The negotiators begin their conversation at 10 am Eastern time and it will be livestreamed with a chance for the public to weigh in. Here’s what you need to know:
Biden’s new student debt relief plan5 key takeaways from the first day of public input
Who is on the committee to negotiate a student loan forgiveness rule?
The process the Biden administration has turned to is called negotiated rulemaking. It has been used many times over the years to draft rules related to higher education, including on how Title IX law on sexual assault is applied at schools and colleges and how well colleges produce graduates whose jobs can cover their student debt.
The people who will hash out the student loan plan applied or were nominated to participate and then were selected by the Education Department. They represent different groups who have a stake in student loans, such as borrowers, student loan servicers and colleges and universities. Some of the members include Wisdom Cole, national director of the NAACP Youth & College Division; Yael Shavit, an assistant attorney general in the Consumer Protection Division of the Massachusetts Attorney General’s Office; and Jada Stanford, a student at Stephen F. Austin State University in Texas.
This is a complete list of the committee members, including alternates.
What will happen at the first student loan negotiated rulemaking meeting?
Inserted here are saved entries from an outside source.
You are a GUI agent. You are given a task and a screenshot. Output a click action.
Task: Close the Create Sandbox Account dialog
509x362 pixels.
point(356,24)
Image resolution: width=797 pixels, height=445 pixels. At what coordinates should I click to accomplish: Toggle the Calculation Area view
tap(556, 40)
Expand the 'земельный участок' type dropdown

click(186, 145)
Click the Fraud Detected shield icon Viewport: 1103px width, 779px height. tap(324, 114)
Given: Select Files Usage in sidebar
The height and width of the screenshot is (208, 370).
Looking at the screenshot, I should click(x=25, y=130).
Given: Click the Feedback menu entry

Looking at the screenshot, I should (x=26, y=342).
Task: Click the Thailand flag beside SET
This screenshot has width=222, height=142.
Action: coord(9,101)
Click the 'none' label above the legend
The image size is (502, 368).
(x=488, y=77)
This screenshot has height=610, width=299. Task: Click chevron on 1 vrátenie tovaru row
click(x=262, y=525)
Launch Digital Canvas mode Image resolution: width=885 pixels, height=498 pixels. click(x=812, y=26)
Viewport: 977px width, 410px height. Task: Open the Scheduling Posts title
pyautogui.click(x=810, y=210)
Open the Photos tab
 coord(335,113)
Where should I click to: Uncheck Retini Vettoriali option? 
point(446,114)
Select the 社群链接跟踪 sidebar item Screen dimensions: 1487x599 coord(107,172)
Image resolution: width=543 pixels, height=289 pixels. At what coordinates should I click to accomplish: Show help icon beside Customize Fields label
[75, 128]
Their meeting agenda doesn’t give very much away. But the focus of the virtual meeting will be wide-reaching, with discussion reserved for each of the five guiding questions mapped out by the department.
The questions are described in this issue paper published late last month. They are, in short:
- Many borrowers have seen their overall balances snowball to amounts larger than they originally took out thanks to the accrual of unpaid interest. Are there ways to help these borrowers and ease their path to repayment?
- How can the department better help borrowers who are eligible for forgiveness under existing programs but haven’t applied? These programs include income-driven repayment, public service loan forgiveness and relief for individuals with total and permanent disabilities.
- What about borrowers whose higher education programs failed to secure them the income needed to pay off their loans? How should the department handle their debt?
- Many borrowers entered repayment before certain benefits were created to ease the student loan debt burden. How should the department handle these loans?
- What kinds of hardships do borrowers face that make it difficult to pay off their student loans? How can the department address those difficulties beyond the options currently in place?
Public comment comes at the end of each day of conversation. To sign up to speak, send your name and, if applicable, organization to negreghearing@ed.gov no later than 12:00 p.m. Eastern time on the day of the meeting.
How does the ‘neg reg’ process for student loan forgiveness work?
The negotiators have to come up with a plan to which each committee member agrees. If they don’t arrive at a consensus, the Education Department will come up with its own proposal. Either way, there will be another opportunity for the public to comment on what is developed before it’s finalized. Congress will then have the opportunity to review the rule, and has the option of passing a joint resolution to overturn it.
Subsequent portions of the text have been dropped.